Amendment 51, which we are considering now, asks the Government to review the overall impact of the measure specifically on tax avoidance activity. It is critical that the Treasury monitor it very carefully. As Committee Members know, the policy of employee shareholders shares, more commonly known as “shares for rights”, was first announced by the Chancellor of the Exchequer at the Conservative party conference in October 2012. I will quote from his speech:

“Today we set out proposals for a radical change to employment law. I want to thank Adrian Beecroft for the work he has done in this area. This idea is particularly suited to new businesses starting up; and small and medium sized firms. It’s a voluntary three way deal. You the company: give your employees shares in the business. You the employee: replace your old rights of unfair dismissal and redundancy with new rights of ownership. And what will the Government do? We’ll charge no capital gains tax at all on the profit you make on your shares. Zero percent capital gains tax for these new employee-owners. Get shares and become owners of the company you work for. Owners, workers, and the taxman, all in it together. Workers of the world unite.”

I hear muttering.

It would be faintly amusing were the idea itself not so appalling. My hon. Friend the Member for Cardiff South and Penarth has already quoted the Conservative peer and former Minister with responsibility for employment, Lord Forsyth, who described the idea as

“positively dreadful” with

“all the trappings of something that was thought up by someone in the bath.”—[Official Report, House of Lords, 20 March 2013; Vol. 744, c. 613-614.]

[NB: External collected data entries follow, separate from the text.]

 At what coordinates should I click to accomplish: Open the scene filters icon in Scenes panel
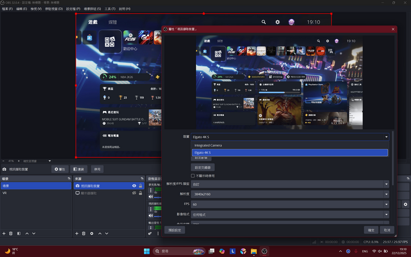pyautogui.click(x=18, y=233)
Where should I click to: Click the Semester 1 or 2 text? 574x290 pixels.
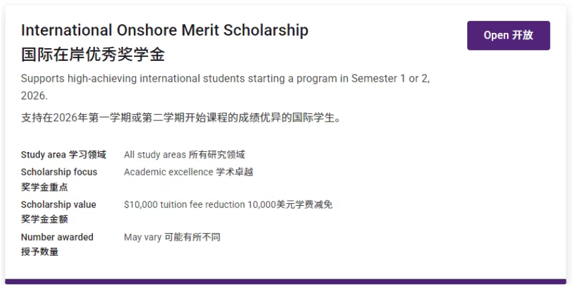(388, 79)
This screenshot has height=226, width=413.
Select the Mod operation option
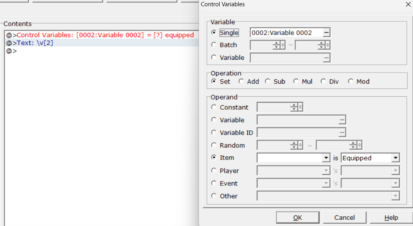[350, 81]
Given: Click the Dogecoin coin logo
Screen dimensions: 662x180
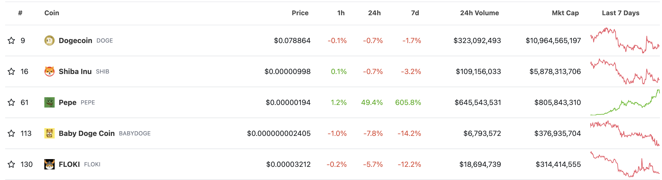Looking at the screenshot, I should coord(49,40).
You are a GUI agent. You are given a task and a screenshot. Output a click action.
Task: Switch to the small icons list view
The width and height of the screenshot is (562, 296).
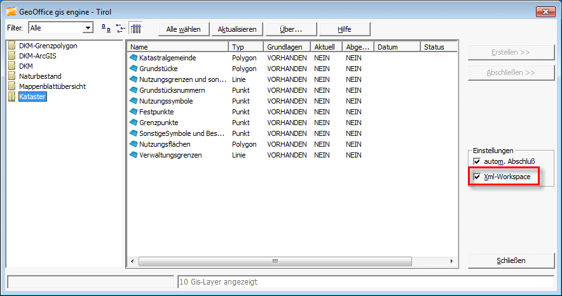click(120, 29)
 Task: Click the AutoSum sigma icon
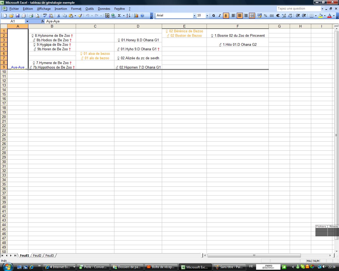119,16
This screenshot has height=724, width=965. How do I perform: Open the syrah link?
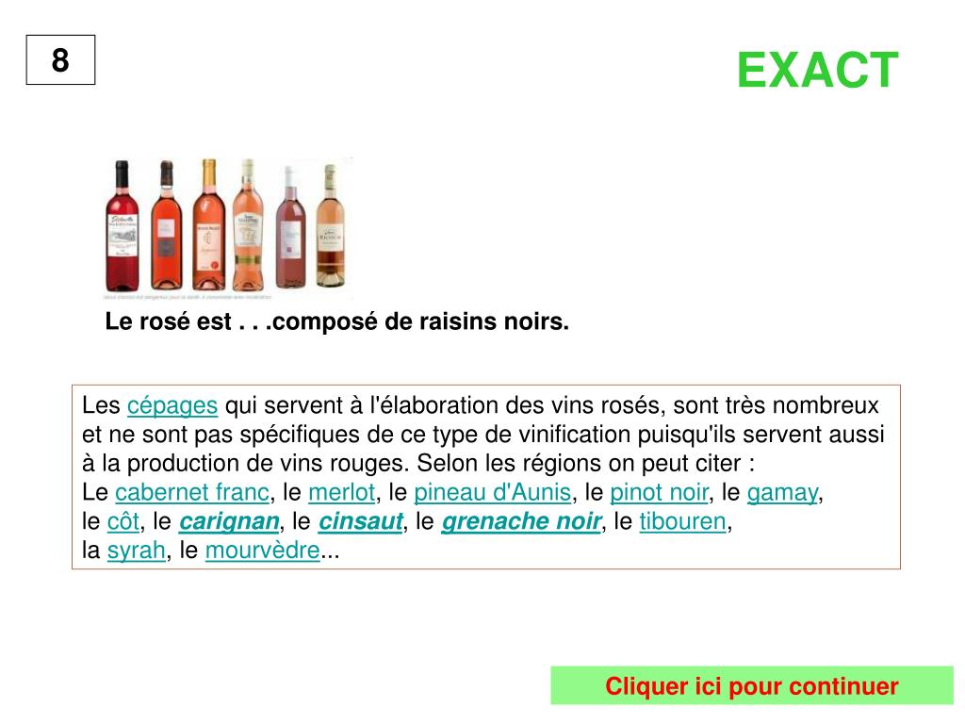coord(136,551)
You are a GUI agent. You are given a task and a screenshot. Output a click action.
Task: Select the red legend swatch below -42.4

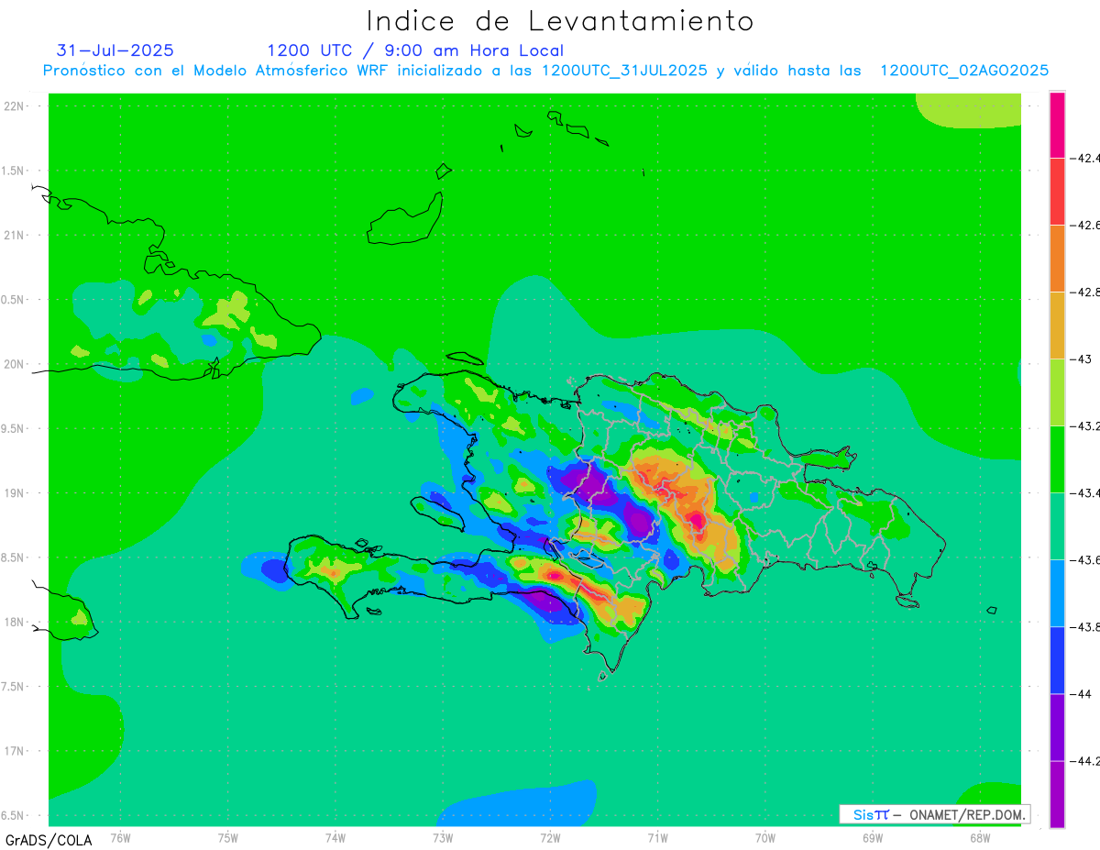(1057, 192)
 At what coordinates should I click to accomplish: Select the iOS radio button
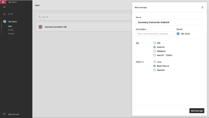coord(154,43)
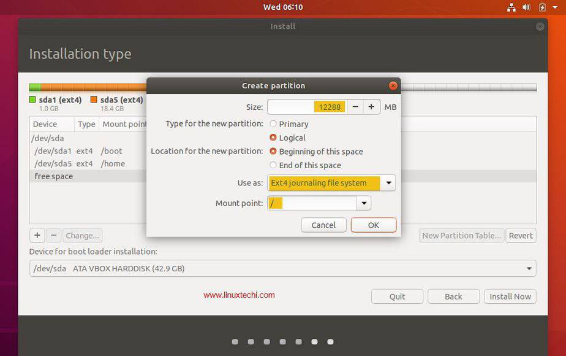The width and height of the screenshot is (566, 356).
Task: Start installation with Install Now
Action: click(510, 296)
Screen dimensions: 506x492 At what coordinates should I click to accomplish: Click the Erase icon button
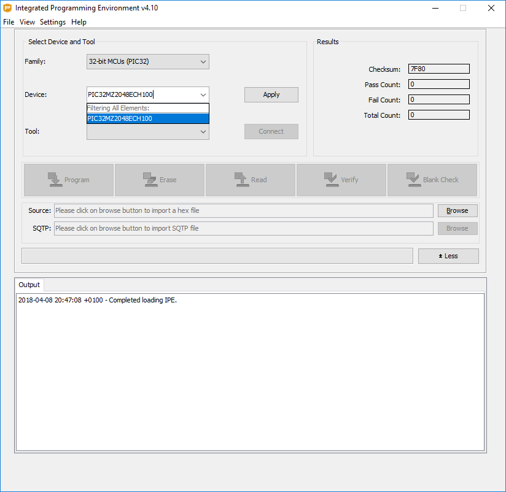(x=159, y=180)
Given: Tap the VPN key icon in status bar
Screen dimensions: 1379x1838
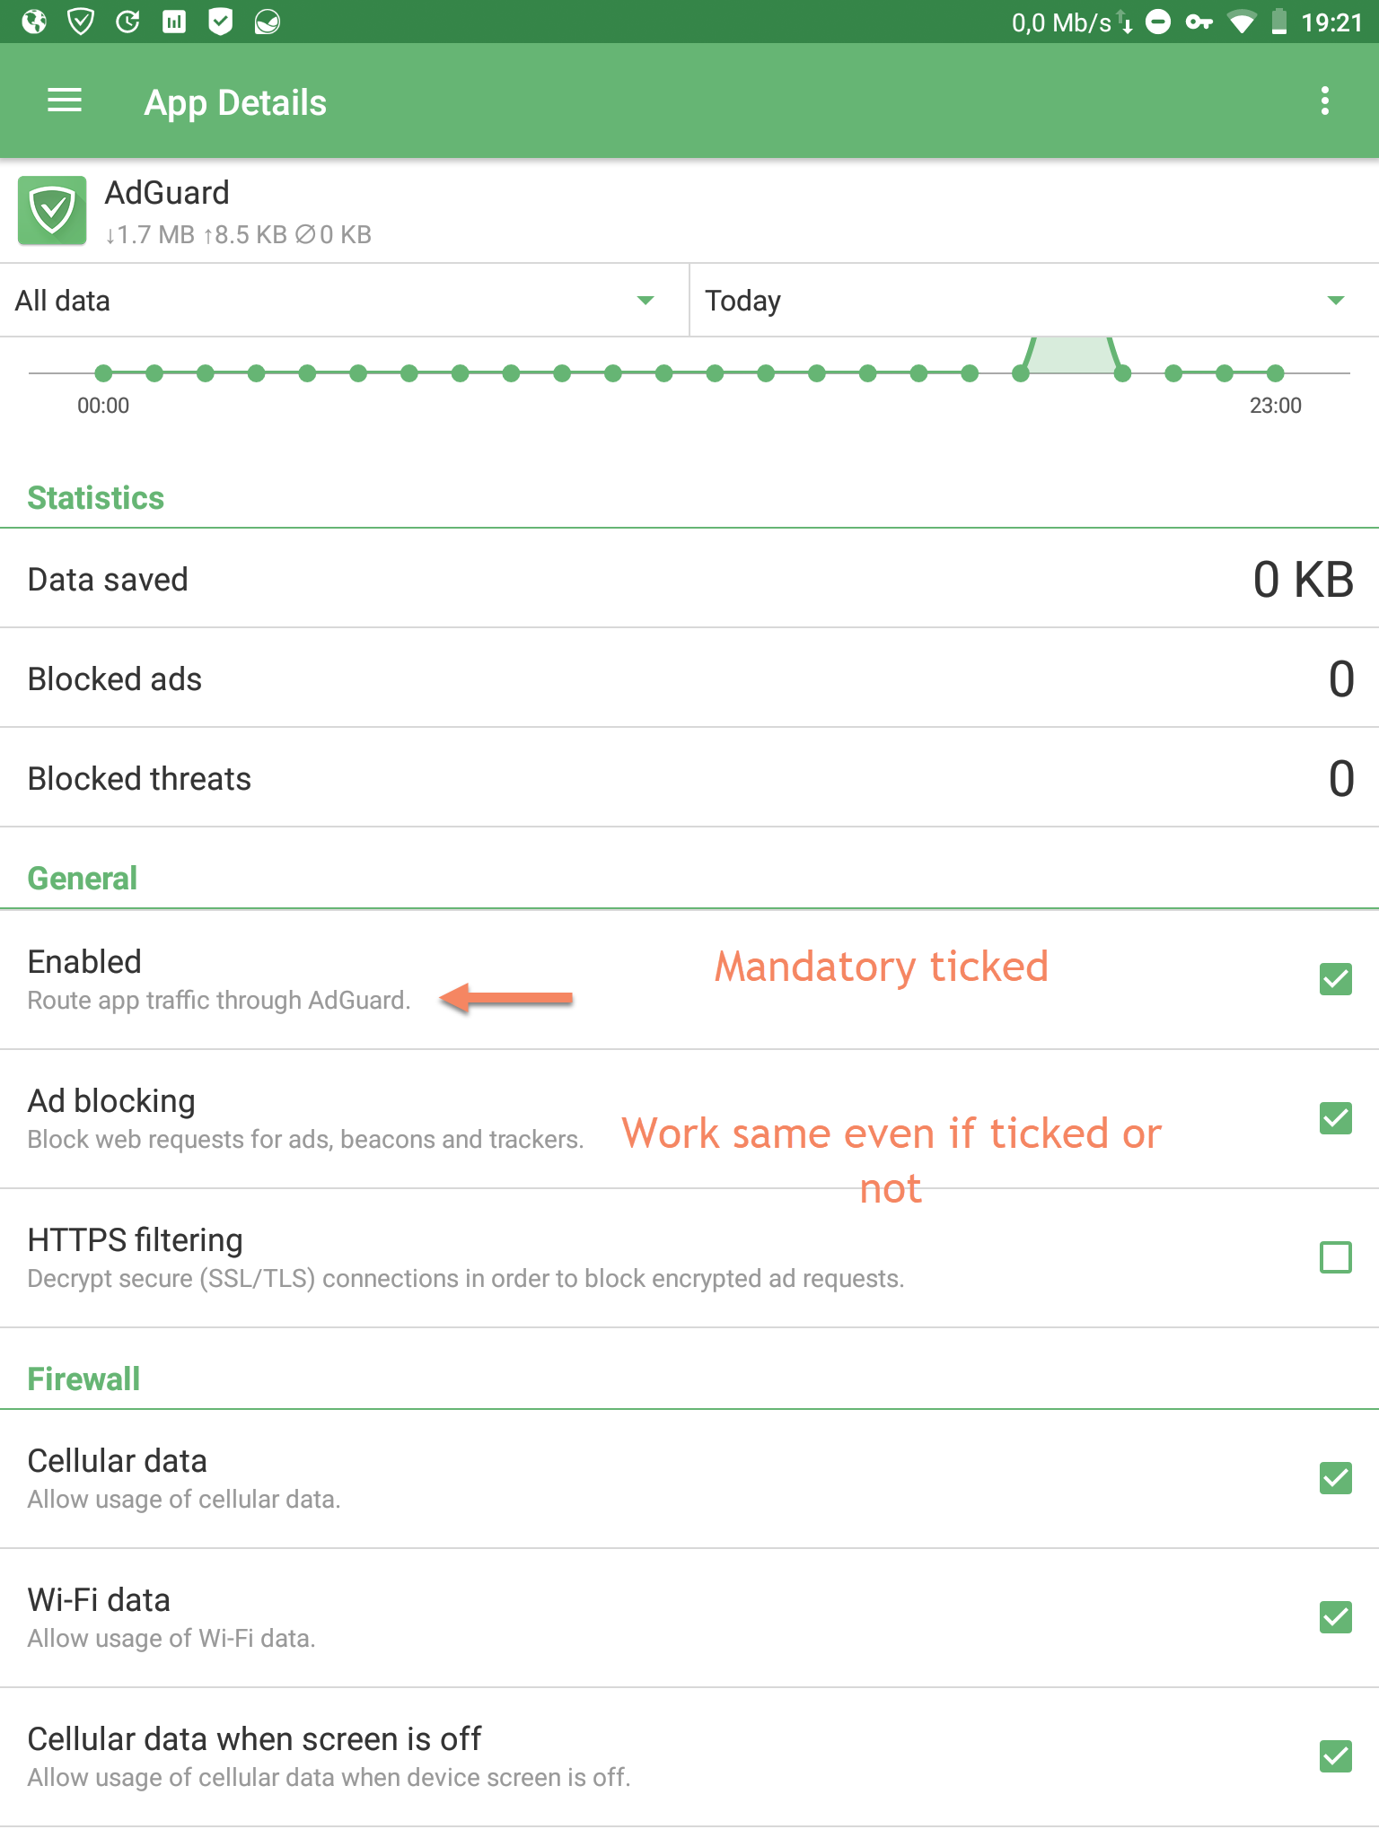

Of course, perhaps knowing perfectly well that the proposal had virtually no backing, the Chancellor’s announcement on 8 October was followed very rapidly by a consultation, which opened on 18 October and closed just three weeks later on 8 November. The Growth and Infrastructure Bill containing the proposal was published on the same day that the consultation closed, which says everything we need to know about the Government’s intention to actually listen to the consultation and act on it.

Despite overwhelming opposition, with fewer than five out of the 209 organisations that managed to respond to the consultation in the time permitted saying that they were in favour of the idea, the Government ploughed on anyway. Thus, in relation to the tax treatment of employees, the Chancellor confirmed in the 2012 autumn statement on 1 December—some would consider that winter rather than autumn—that they were,

“considering options to reduce income tax and NICs liabilities that arise when employee shareholders receive shares, including an option to deem that employee shareholders have paid £2,000 for shares they receive.”

The measure was subsequently included at Budget 2013.

The employee shareholder status was originally due to be implemented in April this year, but—as the Minister outlined and the Red Book indicates—it has already been pushed back to September. It is therefore important to understand exactly what it will mean in practice. In return for paying no income tax and NICs on the first £2,000 of any shares and being exempted from capital gains tax on the first £50,000, employees will give up the right not to be unfairly dismissed, the right to a redundancy payment, the right to request flexible working and the right to leave for study or training and will have to give 16 weeks’ notice rather than the normal eight weeks  before returning to work from maternity leave or adoption leave. It is worth noting that the latter two will disproportionately impact female employees, which is somewhat begrudgingly noted in the tax information and impact note.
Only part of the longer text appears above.